::: Data provided :::

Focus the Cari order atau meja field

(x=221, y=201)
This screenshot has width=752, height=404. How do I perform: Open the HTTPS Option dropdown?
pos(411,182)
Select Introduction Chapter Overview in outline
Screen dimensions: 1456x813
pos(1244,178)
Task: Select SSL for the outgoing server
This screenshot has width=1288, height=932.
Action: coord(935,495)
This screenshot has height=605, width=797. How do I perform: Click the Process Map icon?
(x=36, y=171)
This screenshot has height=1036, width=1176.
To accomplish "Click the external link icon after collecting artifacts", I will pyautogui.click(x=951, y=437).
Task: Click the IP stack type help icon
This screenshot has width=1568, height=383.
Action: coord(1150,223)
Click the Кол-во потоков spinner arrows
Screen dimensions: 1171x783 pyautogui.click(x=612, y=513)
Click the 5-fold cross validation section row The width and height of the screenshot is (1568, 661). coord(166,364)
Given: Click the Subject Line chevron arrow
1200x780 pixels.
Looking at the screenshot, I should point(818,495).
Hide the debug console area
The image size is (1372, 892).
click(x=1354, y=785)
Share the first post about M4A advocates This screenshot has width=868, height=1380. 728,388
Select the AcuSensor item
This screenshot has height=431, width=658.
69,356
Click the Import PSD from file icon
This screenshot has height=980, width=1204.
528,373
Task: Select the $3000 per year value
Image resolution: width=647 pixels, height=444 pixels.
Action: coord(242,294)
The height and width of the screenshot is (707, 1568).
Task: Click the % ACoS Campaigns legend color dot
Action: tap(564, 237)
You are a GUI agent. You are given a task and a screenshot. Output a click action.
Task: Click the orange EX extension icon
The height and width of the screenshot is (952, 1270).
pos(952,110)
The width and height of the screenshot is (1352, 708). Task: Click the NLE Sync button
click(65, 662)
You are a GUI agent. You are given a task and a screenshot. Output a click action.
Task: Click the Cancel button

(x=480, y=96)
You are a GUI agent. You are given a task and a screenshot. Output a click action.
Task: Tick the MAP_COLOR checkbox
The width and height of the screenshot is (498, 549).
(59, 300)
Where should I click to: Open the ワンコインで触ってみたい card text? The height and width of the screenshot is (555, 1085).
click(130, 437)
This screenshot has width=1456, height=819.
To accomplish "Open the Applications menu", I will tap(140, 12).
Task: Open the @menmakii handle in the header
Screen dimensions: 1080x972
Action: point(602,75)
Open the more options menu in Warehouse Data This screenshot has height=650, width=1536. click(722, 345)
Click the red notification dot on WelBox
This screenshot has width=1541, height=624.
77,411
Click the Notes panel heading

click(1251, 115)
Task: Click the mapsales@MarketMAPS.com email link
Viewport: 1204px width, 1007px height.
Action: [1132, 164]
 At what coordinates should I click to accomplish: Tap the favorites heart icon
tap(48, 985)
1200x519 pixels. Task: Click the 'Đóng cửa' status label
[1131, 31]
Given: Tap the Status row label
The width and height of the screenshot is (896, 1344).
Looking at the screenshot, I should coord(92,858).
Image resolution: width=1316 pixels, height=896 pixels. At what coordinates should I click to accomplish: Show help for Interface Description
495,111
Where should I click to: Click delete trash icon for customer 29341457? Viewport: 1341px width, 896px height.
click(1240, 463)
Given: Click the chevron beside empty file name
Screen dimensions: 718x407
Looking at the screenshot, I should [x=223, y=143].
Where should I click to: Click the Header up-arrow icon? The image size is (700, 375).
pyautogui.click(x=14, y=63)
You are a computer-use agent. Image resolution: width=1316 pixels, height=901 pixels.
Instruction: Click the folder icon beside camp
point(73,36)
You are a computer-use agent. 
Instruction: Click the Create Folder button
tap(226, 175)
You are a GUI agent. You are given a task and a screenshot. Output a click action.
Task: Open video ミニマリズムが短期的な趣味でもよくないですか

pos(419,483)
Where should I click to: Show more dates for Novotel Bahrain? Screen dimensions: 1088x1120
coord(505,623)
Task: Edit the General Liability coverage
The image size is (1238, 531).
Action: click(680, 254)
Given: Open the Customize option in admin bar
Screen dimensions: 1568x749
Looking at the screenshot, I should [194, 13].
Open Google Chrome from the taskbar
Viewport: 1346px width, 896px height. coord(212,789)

:::

● What is expected: Copy out all of the data above line for line, without changing a single character.

● Answer to the problem:
Focus the Cari order atau meja field

(x=221, y=201)
This screenshot has width=752, height=404. How do I perform: Open the HTTPS Option dropdown?
pos(411,182)
Select Introduction Chapter Overview in outline
Screen dimensions: 1456x813
pos(1244,178)
Task: Select SSL for the outgoing server
This screenshot has width=1288, height=932.
Action: coord(935,495)
This screenshot has height=605, width=797. How do I perform: Click the Process Map icon?
(x=36, y=171)
This screenshot has height=1036, width=1176.
To accomplish "Click the external link icon after collecting artifacts", I will pyautogui.click(x=951, y=437).
Task: Click the IP stack type help icon
This screenshot has width=1568, height=383.
Action: coord(1150,223)
Click the Кол-во потоков spinner arrows
Screen dimensions: 1171x783 pyautogui.click(x=612, y=513)
Click the 5-fold cross validation section row The width and height of the screenshot is (1568, 661). coord(166,364)
Given: Click the Subject Line chevron arrow
1200x780 pixels.
Looking at the screenshot, I should point(818,495).
Hide the debug console area
The image size is (1372, 892).
click(x=1354, y=785)
Share the first post about M4A advocates This screenshot has width=868, height=1380. 728,388
Select the AcuSensor item
This screenshot has height=431, width=658.
69,356
Click the Import PSD from file icon
This screenshot has height=980, width=1204.
528,373
Task: Select the $3000 per year value
Image resolution: width=647 pixels, height=444 pixels.
Action: coord(242,294)
The height and width of the screenshot is (707, 1568).
Task: Click the % ACoS Campaigns legend color dot
Action: tap(564, 237)
You are a GUI agent. You are given a task and a screenshot. Output a click action.
Task: Click the orange EX extension icon
The height and width of the screenshot is (952, 1270).
pos(952,110)
The width and height of the screenshot is (1352, 708). Task: Click the NLE Sync button
click(65, 662)
You are a GUI agent. You are given a task and a screenshot. Output a click action.
Task: Click the Cancel button

(x=480, y=96)
You are a GUI agent. You are given a task and a screenshot. Output a click action.
Task: Tick the MAP_COLOR checkbox
The width and height of the screenshot is (498, 549).
(59, 300)
Where should I click to: Open the ワンコインで触ってみたい card text? The height and width of the screenshot is (555, 1085).
click(130, 437)
This screenshot has width=1456, height=819.
To accomplish "Open the Applications menu", I will tap(140, 12).
Task: Open the @menmakii handle in the header
Screen dimensions: 1080x972
Action: point(602,75)
Open the more options menu in Warehouse Data This screenshot has height=650, width=1536. click(722, 345)
Click the red notification dot on WelBox
This screenshot has width=1541, height=624.
77,411
Click the Notes panel heading

click(1251, 115)
Task: Click the mapsales@MarketMAPS.com email link
Viewport: 1204px width, 1007px height.
Action: [1132, 164]
 At what coordinates should I click to accomplish: Tap the favorites heart icon
tap(48, 985)
1200x519 pixels. Task: Click the 'Đóng cửa' status label
[1131, 31]
Given: Tap the Status row label
The width and height of the screenshot is (896, 1344).
Looking at the screenshot, I should coord(92,858).
Image resolution: width=1316 pixels, height=896 pixels. At what coordinates should I click to accomplish: Show help for Interface Description
495,111
Where should I click to: Click delete trash icon for customer 29341457? Viewport: 1341px width, 896px height.
click(1240, 463)
Given: Click the chevron beside empty file name
Screen dimensions: 718x407
Looking at the screenshot, I should [x=223, y=143].
Where should I click to: Click the Header up-arrow icon? The image size is (700, 375).
pyautogui.click(x=14, y=63)
You are a computer-use agent. Image resolution: width=1316 pixels, height=901 pixels.
Instruction: Click the folder icon beside camp
point(73,36)
You are a computer-use agent. 
Instruction: Click the Create Folder button
tap(226, 175)
You are a GUI agent. You are given a task and a screenshot. Output a click action.
Task: Open video ミニマリズムが短期的な趣味でもよくないですか

pos(419,483)
Where should I click to: Show more dates for Novotel Bahrain? Screen dimensions: 1088x1120
coord(505,623)
Task: Edit the General Liability coverage
The image size is (1238, 531).
Action: click(680, 254)
Given: Open the Customize option in admin bar
Screen dimensions: 1568x749
Looking at the screenshot, I should [194, 13].
Open Google Chrome from the taskbar
Viewport: 1346px width, 896px height. coord(212,789)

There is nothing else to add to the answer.